Hey maybe you could take a message back to your area of the US, and let them know that we support the US.  Even our PM supports the US, he just done a poor job of showing and too much of jerk to say so he messed up.


----------



## logistik (8 Apr 2003)

I love the USA, and I love Bush.


----------



## gk404 (9 Apr 2003)

Bill G.

Have we offended you?  I would have to say this is probably the most pro-US forum in Canada. Please, give us f@cking break!


----------



## Gryphon (9 Apr 2003)

I have no problem with americans. I used to date an american for pete‘s sake.

I do, however, desipse the current regime in power.


----------



## RoyalHighlander (9 Apr 2003)

Something to think about. Imagine had Al Gore won...


----------



## javelin (9 Apr 2003)

I carry a dual passport, so I have one thing to say.

God Bless Canada, and God Bless America!


----------



## onecat (9 Apr 2003)

Something to think about. Imagine had Al Gore won... 

Well the only I would say that would be different is the current war on Iraq.  And even then, its hard to tell.  Yes Al Gore is somewhat boring but he‘s a smart guy and I think he would handled things well.  If he did go Iraq, I‘m sure he would of got‘en UNSC approval, Bush has always had a problem with international bodies.

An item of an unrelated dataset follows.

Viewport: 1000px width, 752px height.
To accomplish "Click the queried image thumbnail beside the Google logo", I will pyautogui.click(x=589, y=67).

If it wasn‘t for the WTC bombings, I doubt Mr Bush would of done very much with his time in office.  Apart from making abortion totally illegal and packing the courts with Neo con‘s.  But hey that‘s just opinion.


----------



## SpinDoc (9 Apr 2003)

I agree, the world would definitely be different (better slightly in my opinion) if Al Gore had won.

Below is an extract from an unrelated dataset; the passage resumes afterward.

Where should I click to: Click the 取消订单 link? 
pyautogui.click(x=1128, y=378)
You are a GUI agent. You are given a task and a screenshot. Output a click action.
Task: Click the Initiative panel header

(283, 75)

I know some of you think Democrats = Leper, but Gore is a much more experienced and sophisticated statesman than Bush ever would aspire to be.  Gore has the state, Federal, and international experience so he‘s much more well rounded that way.  Plus he‘s probably got more in terms of brains (I can‘t imagine anyone labelling him as a "moron" credibly), and he‘s a better consensus builder.  And when push comes to shove with events such as the WTC, I have no doubt that his performance would have been as charismatic as Bush‘s.  The REAL strength I think would be Gore‘s choice of advisors though -- no Rumsfeld or Ashcroft to say the least...

But that‘s just my opinion, for what‘s it‘s worth.


----------



## humint (9 Apr 2003)

Not many people in Canada actually HATE Americans. It is more that many Canadians do not appreciate American foreign policy. In fact, I don’t think anyone cares about the US homeland policies (i.e. on crime, drugs, homelessness, etc), but the overseas policies (for example, softwood lumber tariffs or economic blockades of Cuba, etc) really pisses some people off; and I am talking not just about Canadians, but about people all over the world.

To equate our government’s (or the Canadian peoples‘) displeasure with the US-led war with hatred of Americans is silly and short-sighted. The reasons why people either support or do not support the American government is much more complex and cannot be reduced to simple hatred. As adults and (I hope) intelligent people, it is our right to make up our own mind as to whether we want to support the US or not.

You need to separate the American people from the hatred of/disagreement with the American government. 

Case in point: Do you (as an American) hate Iraqi‘s, or do you hate the Saddam‘s Iraqi regime? It‘s not the people you hate, but the government, right? 

On top of all of that, there are many Canadians that support the US war effort. So, to lump them in with all of the non-supporters is equally unfair.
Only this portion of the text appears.